In a recent Edusrge column, Michael Horn, urged the Los Angeles Unified School District to focus on actual learning—and not the time spent pouring over course material. Horn is urging this in response to the LA Times’ editorial calling to the University of California to set “clear and rigorous rules governing how much time and effort students must put into make-up courses in order to earn credit.”
Horn is right in pushing to have the focus be on actual student learning instead of some measurement of how much time a student spends on an assessment. But Horn makes the mistake he has so frequently made in the past; he leaves the teacher out of the teaching and learning process and substitutes a machine. Horn likes the idea of replacing teachers with machines; he’s a business guy, not a teacher. He can’t quite get his head around how technology can be used to enhance teaching and learning that includes a human teacher. He’s stuck on ways to use technology to replace teachers.
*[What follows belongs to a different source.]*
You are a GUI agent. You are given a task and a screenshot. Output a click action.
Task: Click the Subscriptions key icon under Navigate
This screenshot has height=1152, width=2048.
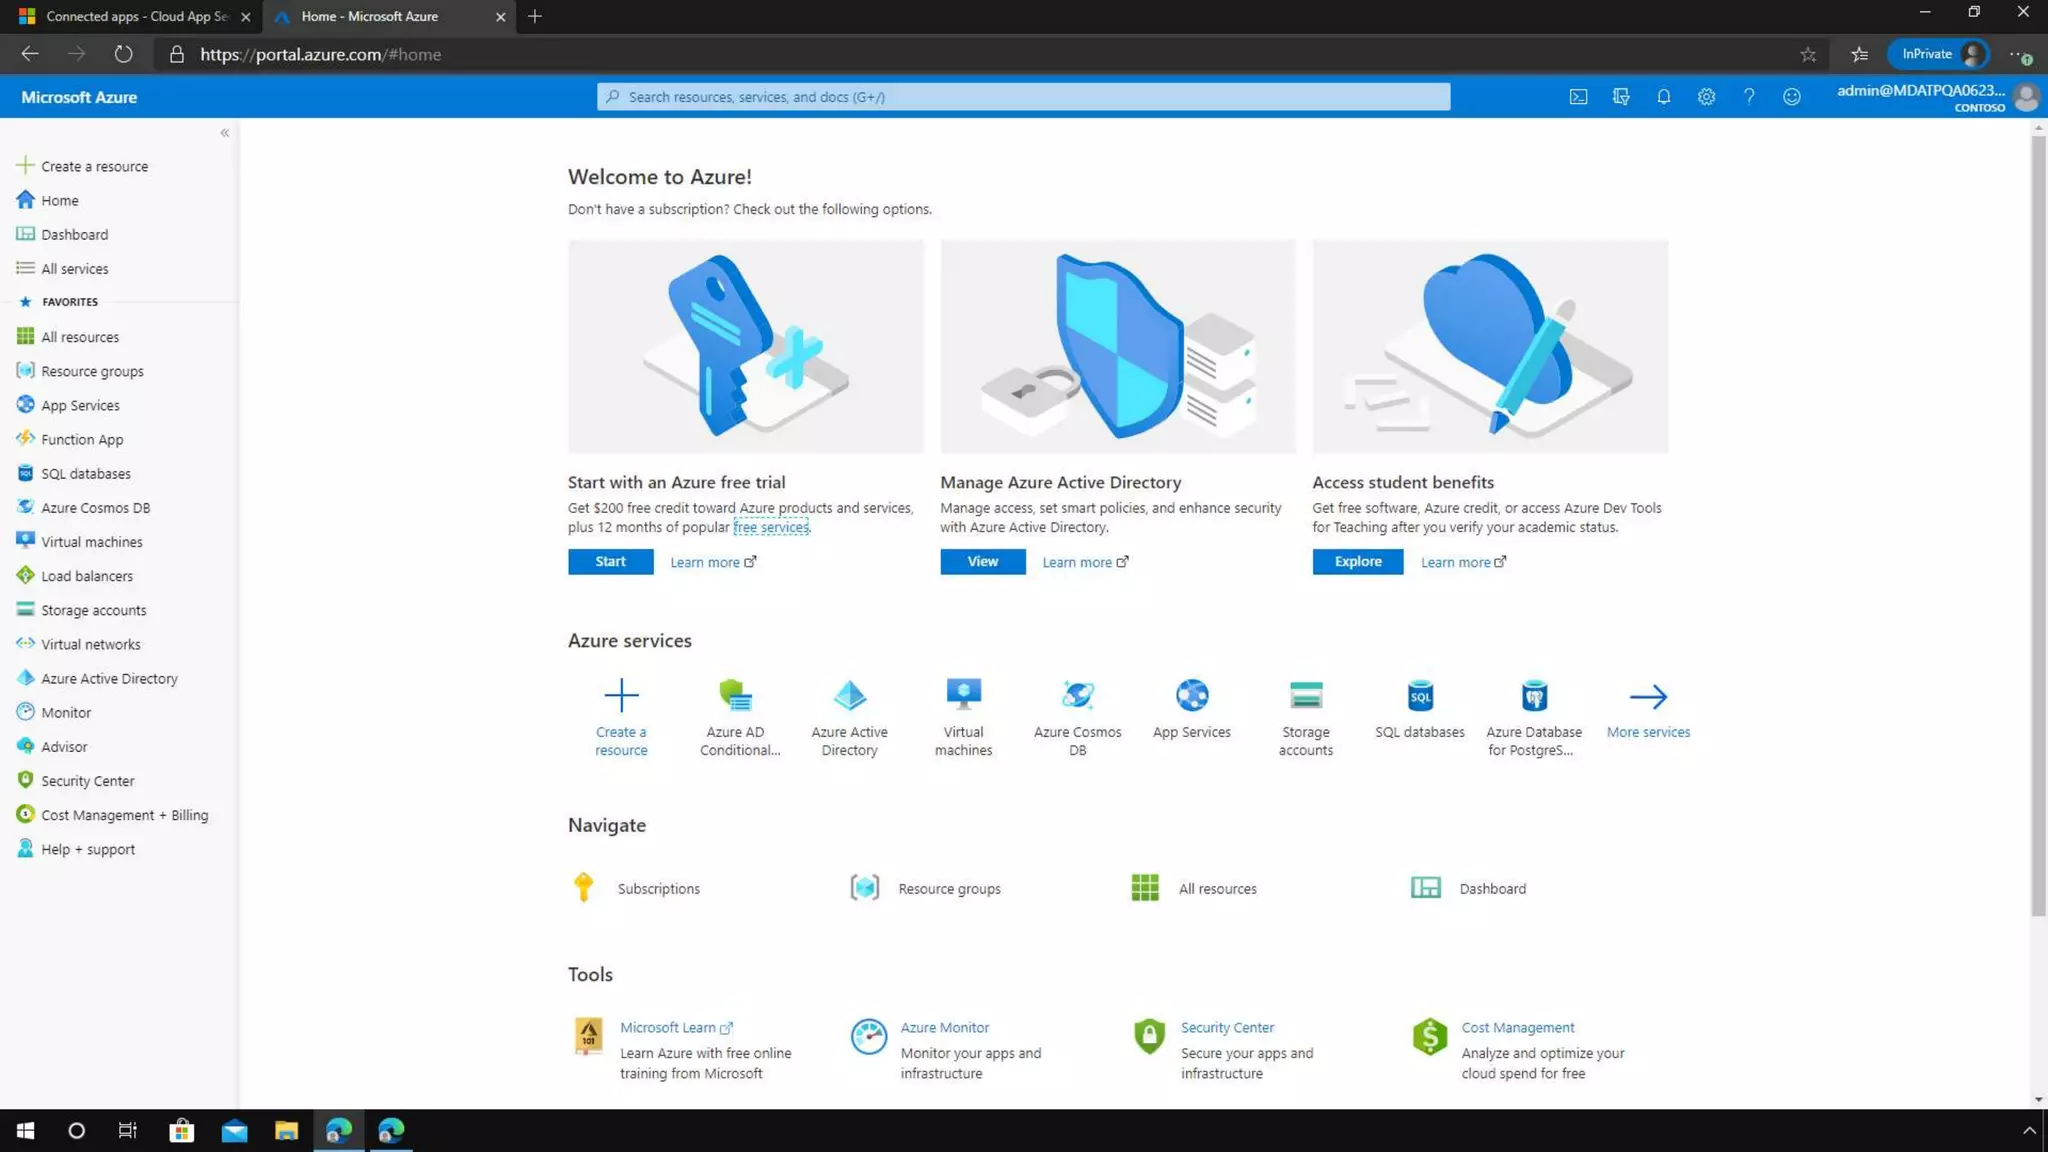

Assessment of student learning needs to be based on the student’s demonstration of learning. That student artifact of learning needs to be assessed by a teacher who knows the student and all of the various things that are particular to that student. The work the student uses to demonstrate their learning needs to be connected to their personal learning journey, not that of some arbitrary machine algorithm. Technology can, indeed, make assessment of student learning better than using measures of seat time, or screen time or mouse clicks I get that. But, we can’t leave out the teacher.